Supplied passage.
== Segment start ==
Pat Bailey, UC Davis
A new $18.75 million grant from the U.S. Agency for International Development will boost international fruit and vegetable research led by the University of California, Davis.
The award extends for five more years a research program established at UC Davis in 2009 as the Horticulture Collaborative Research Support Program. Recently, the program was renamed the Feed the Future Innovation Lab for Collaborative Research on Horticulture.
“We believe this new, larger investment validates the work we’ve done with the Horticulture Innovation Lab and recognizes the pivotal role that fruits and vegetables play in people’s lives, both in improving health and increasing rural incomes,” said Elizabeth Mitcham, program director and a UC Cooperative Extension specialist in the Department of Plant Sciences.
New tools for farmers around the world
In its first four years, the Horticulture Innovation Lab trained nearly 32,000 individuals in more than 30 countries, including more than 9,800 farmers who have improved their farming practices. The program also established regional centers in Thailand, Honduras and Kenya as hubs to circulate the program’s research findings.
Through collaborative research, the program has successfully adapted more than 500 new tools, management practices and seed varieties to aid farmers who grow fruits and vegetables in different countries.
One such tool is called the CoolBot, a temperature control system developed by an American farmer as an inexpensive way to cool his farm’s produce. The system was later marketed to other small-scale farmers in the United States to reduce losses of fruits and vegetables after harvest.
The Horticulture Innovation Lab has tested the CoolBot with farmers in Honduras, Uganda, Kenya, Cambodia, Bangladesh, and elsewhere — including at the UC Davis Student Farm.
Similarly, the program has successfully adapted:
- zeolite-based drying beads made by a private company to dry and store high-quality seeds for better germination in tropical climates;
- agricultural nets that keep pests away from crops with products made by a local mosquito bed net company in Tanzania; and
- an inexpensive solar dryer design with a chimney, designed by UC Davis scientists to more efficiently dry and preserve fresh fruits and vegetables even on cloudy days.
The Horticulture Innovation Lab tests and adapts these innovations through grant-funded research projects led by U.S. universities with international partners including entrepreneurs, foreign scientists, farm extension agents, government representatives and other.
“This award underscores our university’s renewed emphasis on international agriculture. It also emphasizes our partnerships with other land-grant universities to solve global problems by pooling our expertise,” said Jim Hill, associate dean of the UC Davis College of Agricultural and Environmental Sciences.
“These kinds of programs foster not only solutions to agricultural problems, but also leadership skills and long-term relationships that turn our partners into unofficial U.S. ambassadors in the long run,” he said.
Global food security on behalf of the American people
The Horticulture Innovation Lab is one of 24 innovation labs that leverage U.S. university research to advance agricultural science and reduce poverty in developing countries. The labs are part of Feed the Future, the U.S. government’s global hunger and food security initiative. UC Davis leads five of the Feed the Future Innovation Labs with USAID funding, more than any other university.
Currently, the program is selecting new research projects that focus on ways to reduce postharvest losses in fruits and vegetables, ways to improve nutritional deficiencies through horticulture, and address gender equity in agriculture.
== Segment end ==
Data excerpts.
== Segment start ==
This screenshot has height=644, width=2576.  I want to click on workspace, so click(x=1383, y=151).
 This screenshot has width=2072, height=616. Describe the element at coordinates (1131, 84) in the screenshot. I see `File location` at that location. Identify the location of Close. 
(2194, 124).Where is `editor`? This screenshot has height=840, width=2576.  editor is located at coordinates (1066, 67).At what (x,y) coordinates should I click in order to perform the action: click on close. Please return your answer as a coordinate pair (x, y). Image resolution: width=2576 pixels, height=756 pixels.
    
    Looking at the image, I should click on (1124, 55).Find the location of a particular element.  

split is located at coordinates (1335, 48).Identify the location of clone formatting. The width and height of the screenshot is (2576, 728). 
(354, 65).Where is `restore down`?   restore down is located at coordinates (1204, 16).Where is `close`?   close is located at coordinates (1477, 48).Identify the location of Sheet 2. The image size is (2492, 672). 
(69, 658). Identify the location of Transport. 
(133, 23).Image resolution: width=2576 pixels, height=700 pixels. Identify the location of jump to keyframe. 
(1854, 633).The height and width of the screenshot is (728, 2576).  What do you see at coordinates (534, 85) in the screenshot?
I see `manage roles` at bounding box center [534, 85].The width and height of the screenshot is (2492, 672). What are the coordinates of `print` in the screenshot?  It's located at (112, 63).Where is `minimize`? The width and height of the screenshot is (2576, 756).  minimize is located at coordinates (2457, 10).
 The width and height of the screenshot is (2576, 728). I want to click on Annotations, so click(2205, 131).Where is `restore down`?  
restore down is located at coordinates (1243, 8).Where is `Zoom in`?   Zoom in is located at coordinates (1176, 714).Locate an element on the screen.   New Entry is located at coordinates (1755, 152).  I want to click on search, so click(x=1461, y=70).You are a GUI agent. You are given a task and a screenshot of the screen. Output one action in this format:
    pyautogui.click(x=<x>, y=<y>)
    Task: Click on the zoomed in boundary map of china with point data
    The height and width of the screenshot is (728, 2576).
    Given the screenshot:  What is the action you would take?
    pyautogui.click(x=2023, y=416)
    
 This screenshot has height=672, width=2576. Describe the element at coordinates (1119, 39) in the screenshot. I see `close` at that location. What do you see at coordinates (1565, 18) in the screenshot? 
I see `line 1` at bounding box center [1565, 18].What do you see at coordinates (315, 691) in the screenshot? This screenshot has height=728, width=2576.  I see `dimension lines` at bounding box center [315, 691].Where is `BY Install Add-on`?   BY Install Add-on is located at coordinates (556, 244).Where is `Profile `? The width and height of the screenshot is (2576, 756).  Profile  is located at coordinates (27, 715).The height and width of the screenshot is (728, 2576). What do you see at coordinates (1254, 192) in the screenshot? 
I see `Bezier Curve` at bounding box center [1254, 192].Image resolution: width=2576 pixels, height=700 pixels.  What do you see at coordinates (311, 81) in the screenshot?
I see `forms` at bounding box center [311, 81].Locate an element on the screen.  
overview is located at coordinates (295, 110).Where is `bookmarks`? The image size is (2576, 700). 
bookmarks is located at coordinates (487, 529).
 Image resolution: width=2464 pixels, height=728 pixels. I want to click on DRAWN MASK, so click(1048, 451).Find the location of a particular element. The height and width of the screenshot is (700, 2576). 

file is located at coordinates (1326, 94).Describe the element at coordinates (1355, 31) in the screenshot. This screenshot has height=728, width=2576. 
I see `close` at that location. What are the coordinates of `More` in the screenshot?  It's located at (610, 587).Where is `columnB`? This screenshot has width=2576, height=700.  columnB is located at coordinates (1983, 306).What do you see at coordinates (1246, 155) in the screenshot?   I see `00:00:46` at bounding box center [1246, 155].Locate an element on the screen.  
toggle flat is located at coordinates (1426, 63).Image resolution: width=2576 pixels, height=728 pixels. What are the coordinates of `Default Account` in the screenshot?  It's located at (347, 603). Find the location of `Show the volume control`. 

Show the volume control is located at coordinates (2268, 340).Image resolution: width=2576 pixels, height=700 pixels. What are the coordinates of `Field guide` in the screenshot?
== Segment end ==
Your instructions.
Answer these questions from the horticulture grant article:
(a) What is the amount of the new grant from the U.S. Agency for International Development?
(b) In which three countries did the program establish regional centers?
(c) How many Feed the Future Innovation Labs does UC Davis lead?
The data have no connection to the horticulture grant article.

Answer for this exercise.
(a) $18.75 million
(b) Thailand, Honduras and Kenya
(c) Five